A Milano si fermò tanti anni.
«Fino al ’75; ero vicino al movimento dell’avanguardia, caratterizzato da grande intolleranza verso i circuiti preordinati delle gallerie. Si era capito che, alla fine, questi rappresentavano un pericolo per la ricerca creativa, isolavano l’artista all’interno d’un sistema forte e omologato. In qualche maniera ci si sentiva catalogati, manipolati, cristallizzati, imbalsamati, nello stesso tempo in cui si veniva super-valorizzati dai profitti economici».
Lei parla di «generosità sociale dell’arte»?
«Sì, nel senso di fare discendere l’arte nella quotidianità, restituendo al popolo ciò che gli appartiene di diritto. Tutto ciò che è stagnante è sterile; ho fiducia nella possibilità di rimodellare una società che abbia più rispetto per la vita».
Dopo il marxismo a Trento e l’avanguardia milanese… quali furono le scelte?
«Quella di vivere, con la mia compagna Mariarosa e la nostra prima figlia Naama, in un maso abbastanza isolato. Fu benefico, per la salute fisica e anche spirituale».
Naama è anche il nome scelto per l’isola che non c’è della Tartarotti…
«In ebraico significa “consolatrice”; purtroppo mia figlia ci ha lasciati un anno fa, a soli 49 anni. Il fatto che la Biblioteca abbia scelto questo nome mi ha sorpreso e commosso. Naama insegnava ai piccoli e che quella sala porti ora il suo nome è quasi segno di continuità della sua missione».
Cosa l’ha indotta a tornare attivo nel campo dell’arte?
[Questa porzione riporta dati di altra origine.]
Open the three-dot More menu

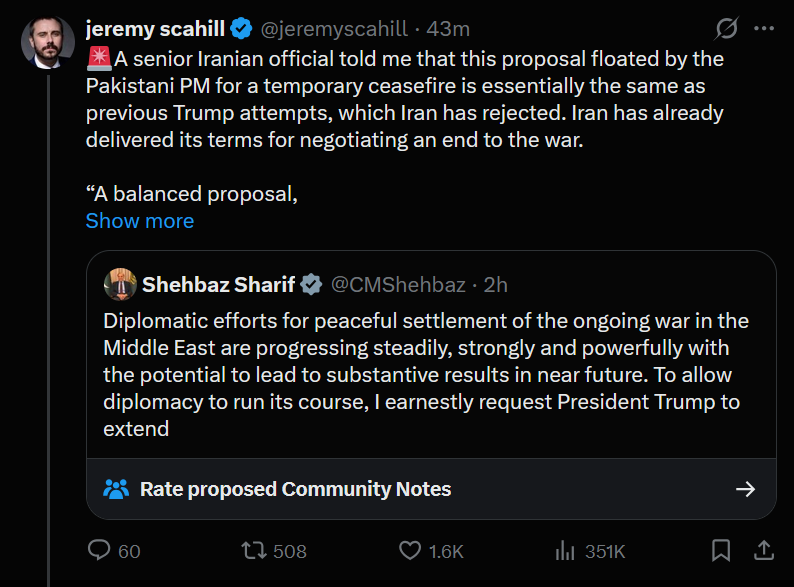pyautogui.click(x=764, y=29)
«Il varcare la porta che mette in comunicazione arte e artigianato, l’arte con la vita: mi ha permesso di riaprirmi alla vita sociale, di sentirmi disponibile a cogliere domande autentiche, di ideazione di spazi abitativi, pubblici e privati, in case ma anche scuole, asili, teatri, la sala per bimbi da 0 a 6 anni di Rovereto… Il lavoro di studio e di ricerca non si interrompe mai. Durante tutti gli anni trascorsi, il vero alimento dell’attività svolta nel sociale l’ho trovato in primis nella continua riflessione».